When does learning pay off? A study on DRL-based dynamic algorithm configuration for carbon-aware scheduling

Deep reinforcement learning (DRL) has recently emerged as a promising tool for Dynamic Algorithm Configuration (DAC), enabling evolutionary algorithms to adapt their parameters online rather than relying on static tuned configurations. While DRL can learn effective control policies, training is computationally expensive. This cost may be justified if learned policies generalize, allowing the training effort to transfer across instance types and problem scales. Yet, for real-world optimization problems, it remains unclear whether this promise holds in practice and under which conditions the investment in learning pays off. In this work, we investigate this question in the context of the carbon-aware permutation flow-shop scheduling problem. We develop a DRL-based DAC framework and train it exclusively on small, simple instances. We then deploy the learned policy on both similar and more complex unseen instances and compare its performance against a static tuned baseline, which provides a fair point of comparison. Our findings show that the proposed method provides a strong dynamic algorithm control policy that can be effectively transferred to different unseen problem instances. Notably, on simple and cheap to compute instances, similar to those observed during training and tuning, DRL performs comparably with the statically tuned baseline. However, as instance characteristics diverge and computational complexities increase, the DRL-learned policy continuously outperforms static tuning. These results confirm that DRL can acquire robust and generalizable control policies which are effective beyond the training instance distributions. This ability to generalize across instance types makes the initial computational investment worthwhile, particularly in settings where static tuning struggles to adapt to changing problem scenarios.
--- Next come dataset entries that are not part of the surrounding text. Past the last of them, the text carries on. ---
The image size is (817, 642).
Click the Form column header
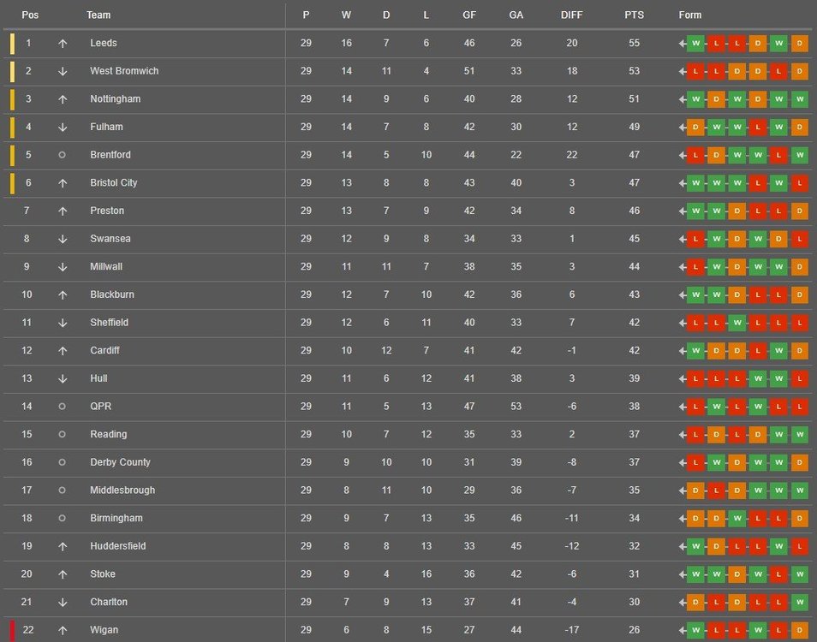(690, 15)
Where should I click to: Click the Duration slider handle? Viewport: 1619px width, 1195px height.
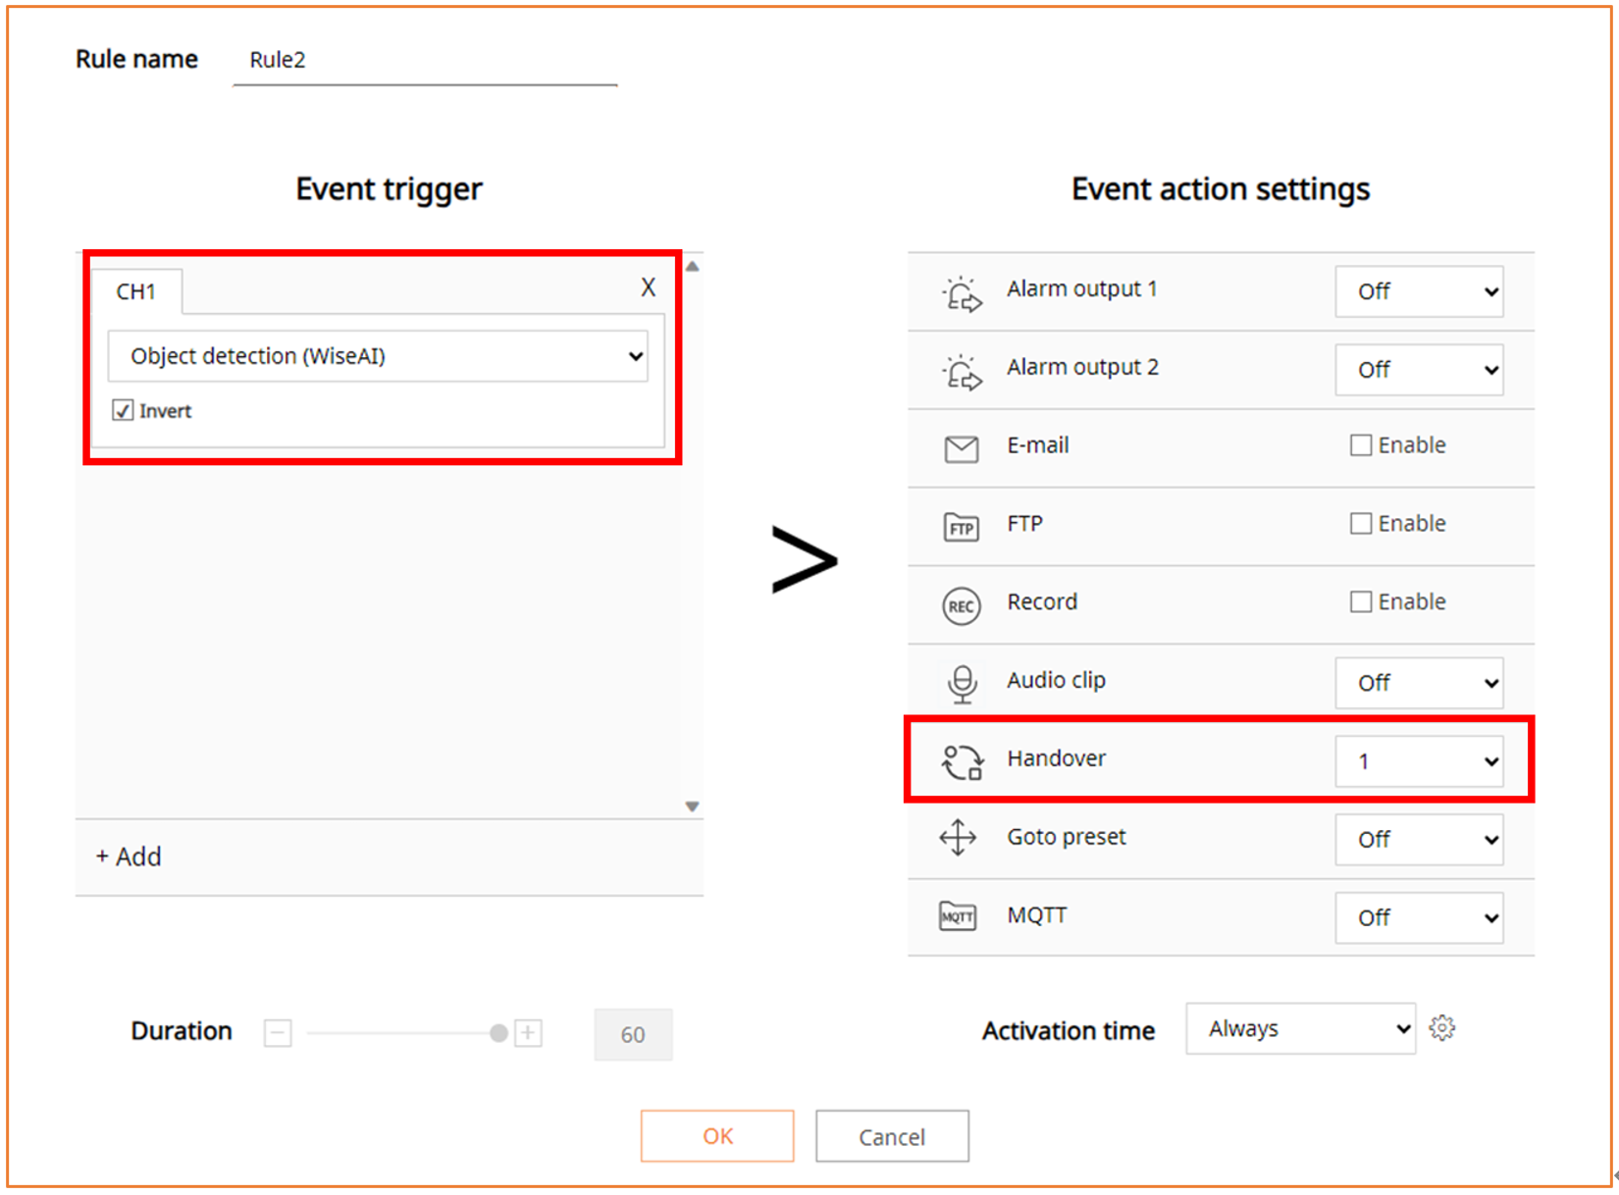click(498, 1033)
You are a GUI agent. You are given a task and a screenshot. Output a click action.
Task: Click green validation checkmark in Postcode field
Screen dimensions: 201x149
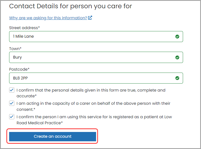pos(177,78)
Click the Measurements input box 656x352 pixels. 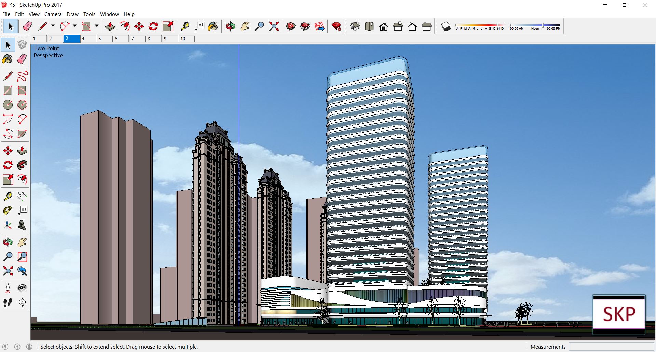611,347
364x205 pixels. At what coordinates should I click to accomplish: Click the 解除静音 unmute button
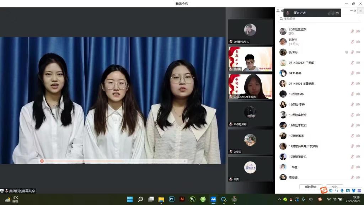click(x=311, y=187)
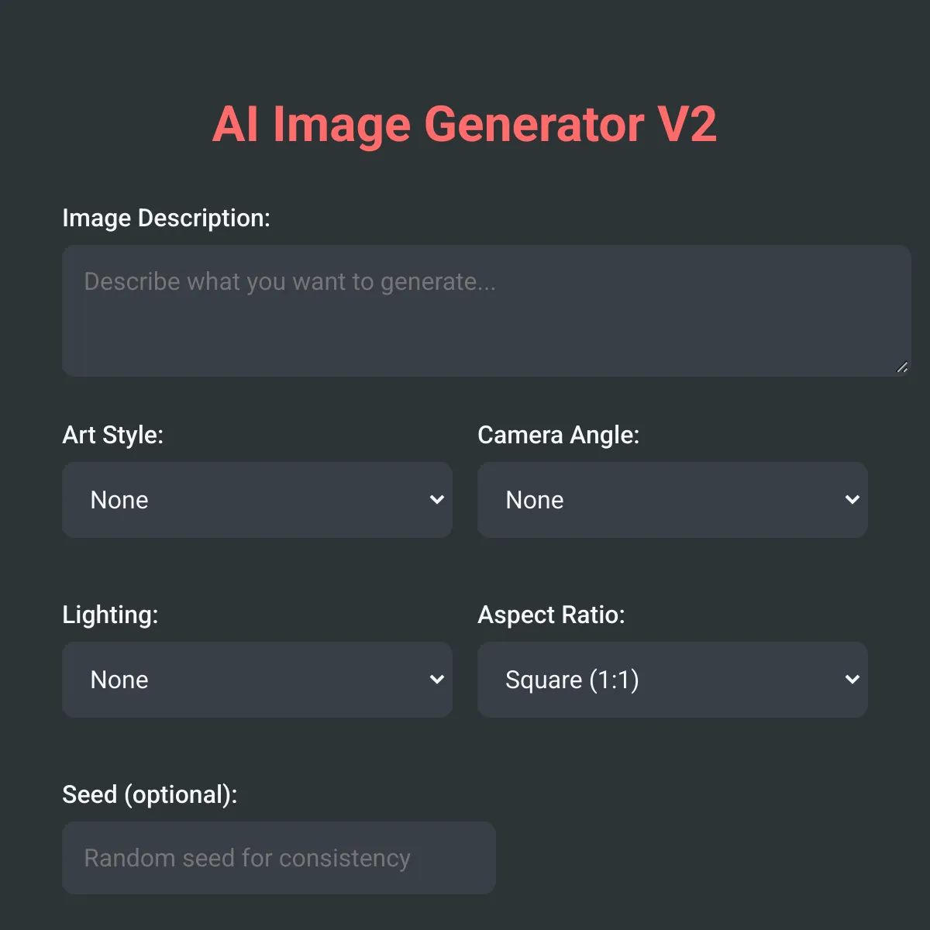Image resolution: width=930 pixels, height=930 pixels.
Task: Click the Lighting chevron arrow
Action: (437, 680)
翻译：深度强化学习（DRL）近期在动态算法配置（DAC）领域展现出重要潜力，使进化算法能够在线自适应调整参数参数，而非依赖静态调优配置。尽管DRL能够学习有效的控制策略，但其训练过程计算成本高昂。若学习策略具备泛化能力，使训练成果能迁移至不同实例类型和问题规模，则该成本或可得到补偿。然而在真实世界优化问题中，这种泛化承诺在实际场景下是否成立，以及何种条件下学习投入能够获得回报，目前仍不明确。本研究针对碳感知排列流水车间调度问题展开探讨：我们构建了基于DRL的动态算法配置框架，并仅在小规模简单实例上完成训练。随后将学习策略部署于相似及更复杂的未见实例，并与提供公平比较基准的静态调优基线进行对比。实验结果表明，所提方法能够生成强大的动态算法控制策略，并可有效迁移至不同未见问题实例。值得注意的是，在计算成本低廉的简单实例上（与训练和调优阶段所见实例相似），DRL的性能与静态调优基线相当。然而随着实例特征差异增大和计算复杂度提升，DRL学习策略持续优于静态调优。这些结果证实，DRL能够获取鲁棒且可泛化的控制策略，其有效性超越训练实例分布范围。这种跨实例类型的泛化能力使得初始计算投入物有所值，特别是在静态调优难以适应动态问题场景的设定中。